La nversión actual de las viejas palabras consiste en que el conservador cabalga sin miedo en el progreso material y se lo ha incorporado. En ese sentido, está a favor de la historia, que era una frase de los ufanos progresistas de hace unos años. En el otro, no ha variado sus antiguas premisas: la ley y el orden, la religión y la fuerza, el hogar y la familia, la propiedad privada, el instinto de territorio. No va más allá de lo que la dinámica generada por las nuevas condiciones de vida le impone, a veces en forma de votos. Ha recuperado el sentido del líder: tiene un superhombre como Margaret Thatcher, una estrella como Ronald Reagan. Y los dos se basan en la tecnología, en una forma de progreso. Una reducción del malvinismo consiste en verlo como la victoria de una nación tecnificada y de mentalidad moderna sobre otra atrasada, impulsiva, patriotera, antigua. Si todo ello se reviste de triunfo de una nación democrática, de Parlamento libre y opiniones sin trabas, sobre una dictadura militar y represora, mucho mejor. Puede calcarse este suceso sobre otro emprendido años atrás: la guerra del Vietnam, que produjo, por el contrario, una extraordinaria cohesión del progresismo, una valoración meliorativa de la palabra, hasta un resurgimiento de la izquierda que se llamó "nueva" -new left-. Pero han pasado unos años en los cuales el concepto de progresismo se ha devaluado. Y, sobre todo, el resultado de las Malvinas ha sido enteramente distinto al del Vietnam. Si añadimos que algunas doctrinas progresistas que han llegado al poder se han descubierto como profundamente conservadoras (ley y orden, dogmas, predominio de la ancianidad ... ) mientras que otras se han suavizado, moderado, asustado y asumido la vida inmóvil, tendremos un cuadro espantoso para esa clase de pensamiento.

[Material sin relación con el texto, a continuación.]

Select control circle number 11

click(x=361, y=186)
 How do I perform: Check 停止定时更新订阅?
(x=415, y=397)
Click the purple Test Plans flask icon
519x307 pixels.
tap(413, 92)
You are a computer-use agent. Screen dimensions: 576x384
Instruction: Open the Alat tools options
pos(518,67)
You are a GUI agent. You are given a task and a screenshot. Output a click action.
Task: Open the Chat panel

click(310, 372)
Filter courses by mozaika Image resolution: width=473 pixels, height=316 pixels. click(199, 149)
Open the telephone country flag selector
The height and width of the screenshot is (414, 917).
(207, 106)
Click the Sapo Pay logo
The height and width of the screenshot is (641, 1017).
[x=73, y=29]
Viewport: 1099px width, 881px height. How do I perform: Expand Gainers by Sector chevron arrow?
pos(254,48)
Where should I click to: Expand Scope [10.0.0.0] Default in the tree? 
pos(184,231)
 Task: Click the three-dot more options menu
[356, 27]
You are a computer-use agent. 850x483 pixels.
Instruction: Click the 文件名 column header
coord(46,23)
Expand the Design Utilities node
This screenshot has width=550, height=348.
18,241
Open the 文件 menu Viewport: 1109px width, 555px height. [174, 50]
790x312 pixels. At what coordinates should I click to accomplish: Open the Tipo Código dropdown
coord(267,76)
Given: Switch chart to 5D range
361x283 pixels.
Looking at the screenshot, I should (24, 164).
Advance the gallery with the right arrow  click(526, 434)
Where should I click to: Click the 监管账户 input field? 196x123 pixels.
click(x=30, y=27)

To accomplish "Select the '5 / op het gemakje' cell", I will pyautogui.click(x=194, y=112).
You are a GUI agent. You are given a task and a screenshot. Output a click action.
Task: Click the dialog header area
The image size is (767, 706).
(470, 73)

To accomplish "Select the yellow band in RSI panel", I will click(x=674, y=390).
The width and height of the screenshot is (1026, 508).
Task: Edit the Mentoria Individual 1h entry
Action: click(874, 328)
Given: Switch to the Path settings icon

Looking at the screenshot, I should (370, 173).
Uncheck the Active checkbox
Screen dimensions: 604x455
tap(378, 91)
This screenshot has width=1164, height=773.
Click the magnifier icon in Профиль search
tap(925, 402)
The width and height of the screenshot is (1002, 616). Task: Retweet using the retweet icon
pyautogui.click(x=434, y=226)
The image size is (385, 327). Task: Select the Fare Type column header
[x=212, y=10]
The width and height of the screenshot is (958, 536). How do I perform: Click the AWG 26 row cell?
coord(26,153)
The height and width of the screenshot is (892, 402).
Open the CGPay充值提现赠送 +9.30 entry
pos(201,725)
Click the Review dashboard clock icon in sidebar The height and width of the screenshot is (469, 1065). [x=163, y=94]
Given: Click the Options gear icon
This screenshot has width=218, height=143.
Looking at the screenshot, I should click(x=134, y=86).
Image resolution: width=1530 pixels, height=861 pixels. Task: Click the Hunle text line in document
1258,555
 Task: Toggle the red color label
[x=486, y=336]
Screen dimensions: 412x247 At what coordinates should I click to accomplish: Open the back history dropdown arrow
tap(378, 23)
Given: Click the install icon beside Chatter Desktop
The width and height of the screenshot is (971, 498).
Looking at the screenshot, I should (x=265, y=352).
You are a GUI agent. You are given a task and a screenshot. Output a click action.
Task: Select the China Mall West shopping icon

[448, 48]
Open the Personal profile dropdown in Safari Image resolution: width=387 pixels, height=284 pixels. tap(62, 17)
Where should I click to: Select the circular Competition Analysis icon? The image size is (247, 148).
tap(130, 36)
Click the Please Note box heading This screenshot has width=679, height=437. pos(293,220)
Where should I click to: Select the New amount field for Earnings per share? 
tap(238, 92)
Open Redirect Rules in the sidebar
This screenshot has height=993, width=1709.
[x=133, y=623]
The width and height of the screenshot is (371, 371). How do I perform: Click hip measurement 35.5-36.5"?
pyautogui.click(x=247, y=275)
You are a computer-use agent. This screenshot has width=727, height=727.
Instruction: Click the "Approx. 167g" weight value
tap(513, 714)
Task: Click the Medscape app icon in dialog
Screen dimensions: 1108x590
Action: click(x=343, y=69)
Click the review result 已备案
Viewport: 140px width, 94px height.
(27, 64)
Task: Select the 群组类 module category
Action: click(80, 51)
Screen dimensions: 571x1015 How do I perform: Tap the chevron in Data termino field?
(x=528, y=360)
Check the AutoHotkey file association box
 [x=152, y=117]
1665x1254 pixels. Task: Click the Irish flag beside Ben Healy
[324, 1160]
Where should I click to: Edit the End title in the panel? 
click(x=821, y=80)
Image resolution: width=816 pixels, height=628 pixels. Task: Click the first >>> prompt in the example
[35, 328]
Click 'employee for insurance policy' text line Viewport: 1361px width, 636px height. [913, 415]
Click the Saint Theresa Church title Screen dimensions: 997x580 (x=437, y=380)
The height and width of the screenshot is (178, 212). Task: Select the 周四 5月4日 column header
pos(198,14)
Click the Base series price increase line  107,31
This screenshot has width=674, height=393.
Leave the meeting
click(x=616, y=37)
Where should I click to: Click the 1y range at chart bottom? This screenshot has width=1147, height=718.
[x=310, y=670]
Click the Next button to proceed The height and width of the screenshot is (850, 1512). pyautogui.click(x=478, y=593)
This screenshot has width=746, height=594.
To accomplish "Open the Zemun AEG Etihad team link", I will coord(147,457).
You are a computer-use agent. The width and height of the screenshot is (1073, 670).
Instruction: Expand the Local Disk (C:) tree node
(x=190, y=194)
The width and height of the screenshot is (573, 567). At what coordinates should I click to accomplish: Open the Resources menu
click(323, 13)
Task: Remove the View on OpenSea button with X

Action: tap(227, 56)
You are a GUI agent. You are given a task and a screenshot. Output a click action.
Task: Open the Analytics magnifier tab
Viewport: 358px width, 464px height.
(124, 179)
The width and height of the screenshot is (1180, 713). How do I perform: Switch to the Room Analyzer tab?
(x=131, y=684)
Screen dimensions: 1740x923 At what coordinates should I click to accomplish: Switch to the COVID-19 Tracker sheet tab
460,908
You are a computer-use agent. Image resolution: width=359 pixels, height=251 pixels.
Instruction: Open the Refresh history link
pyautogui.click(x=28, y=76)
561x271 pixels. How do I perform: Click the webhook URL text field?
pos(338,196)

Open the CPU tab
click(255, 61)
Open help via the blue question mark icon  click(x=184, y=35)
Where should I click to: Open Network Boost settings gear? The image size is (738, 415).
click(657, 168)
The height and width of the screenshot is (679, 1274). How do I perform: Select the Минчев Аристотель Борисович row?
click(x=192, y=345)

Al conservadurismo puede perderle, si no tiene cuidado y si no aprende algunas lecciones, su propia voracidad, como al progresismo le han perjudicado su timidez de ambiciones y su propia perplejidad al no resolver la cuestión planteada entre progreso humano y progreso material. El progresista vive hoy la organización de la sociedad como un mal menor; el conservadurismo, como un triunfalismo. Hasta que cambie el balancín.